I give up. If it's not the bad dropping, what is it?
We are told by NASA and scientists that the moon has virtually no atmosphere. With no atmosphere there is nothing to propagate vibrations through space commonly know as sound waves. Yet, you can hear the bag the astronaut is trying to change clear as a bell. This was suppose to be happening on the moon, not Earth. So, it would be impossible to hear such sound with nothing to propgate the vibrations to the astronaut's microphone located next to his mouth. Notice, you don't even hear them breathing, so hearing a bag in a vaccum by only touching it with your gloves would be impossible.
Your argument is that the sound of the bag should not be heard because of the vacuum of space. But ....
The bag is a sort of a rucksack attached to the spacesuit of one of the astronauts, so any jiggling of the bag would jiggle his spacesuit and what you are hearing is the rattling of his spacesuit fabric via his own helmet's microphone.
Nothing incongruous about this. By the way, timing the speed of the dropping objects, including the kangaroo hops and the kicked-up dust, shows that they are positively in a much weaker gravity field than on earth.
The bag is a sort of a rucksack attached to one of the astronaut's spacesuit, so any jiggling of the back jiggles his spacesuit and what you are hearing is the rattling of his spacesuit fabric via his own helmet's microphone.

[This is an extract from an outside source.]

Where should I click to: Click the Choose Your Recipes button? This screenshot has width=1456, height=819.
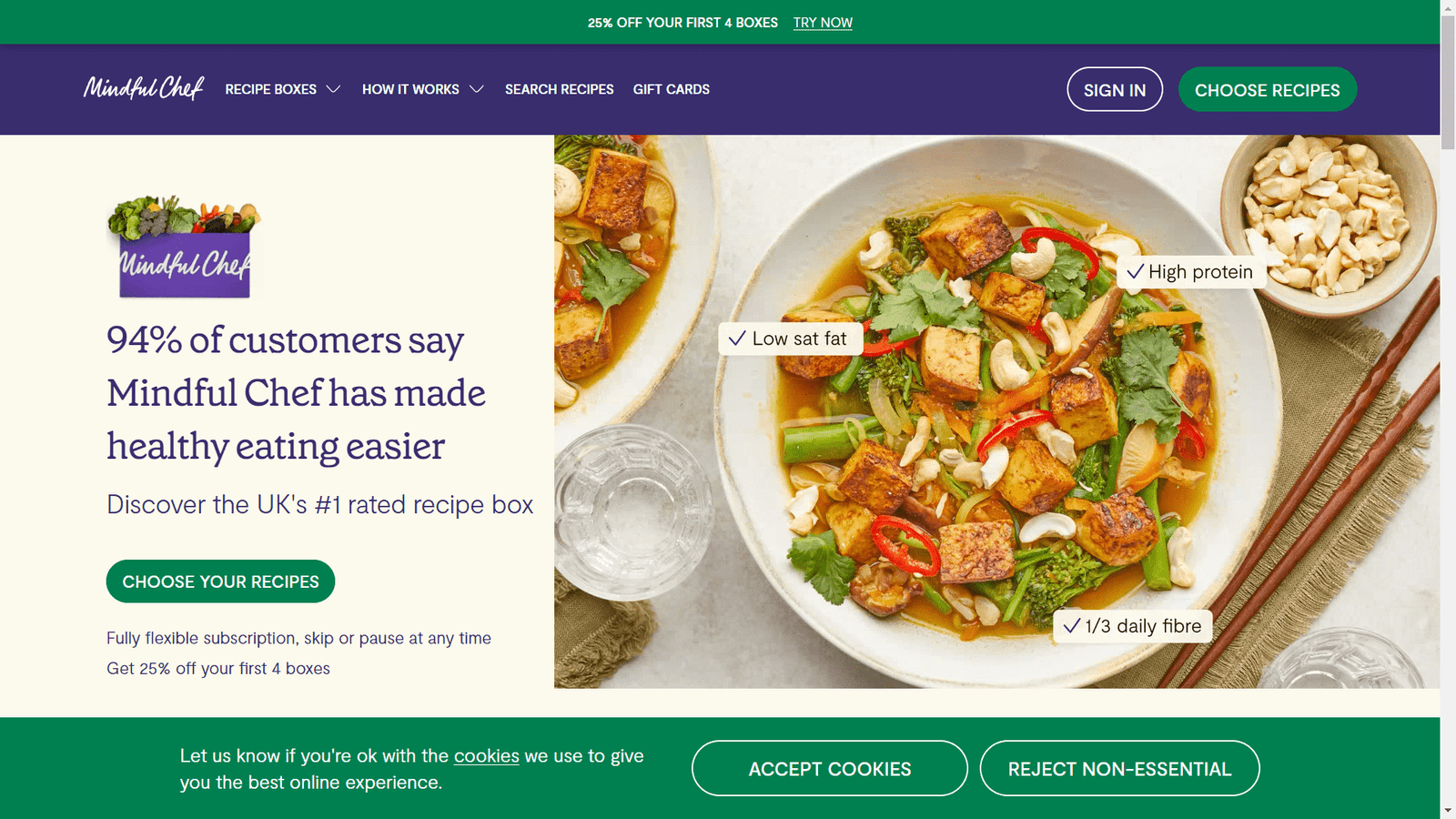[x=220, y=581]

True, and see post 7 about the dust.
This video convinces me more that they were indeed on the moon.
This video convinces me more that they were indeed on the moon.
I don't see how. NASA themselves said that the Lunar landing module's thrusters were not heard due to there being no atmosphere on the moon. That is despite the fact that they would have created much more vibrations in their spacesuits than a simple rustling of a bag would. Yet nothing was heard from them. But the bag you can hear loud and clear. I think you are not looking at this video with a critical eye, or you don't understand why it is this couldn't be made on the moon.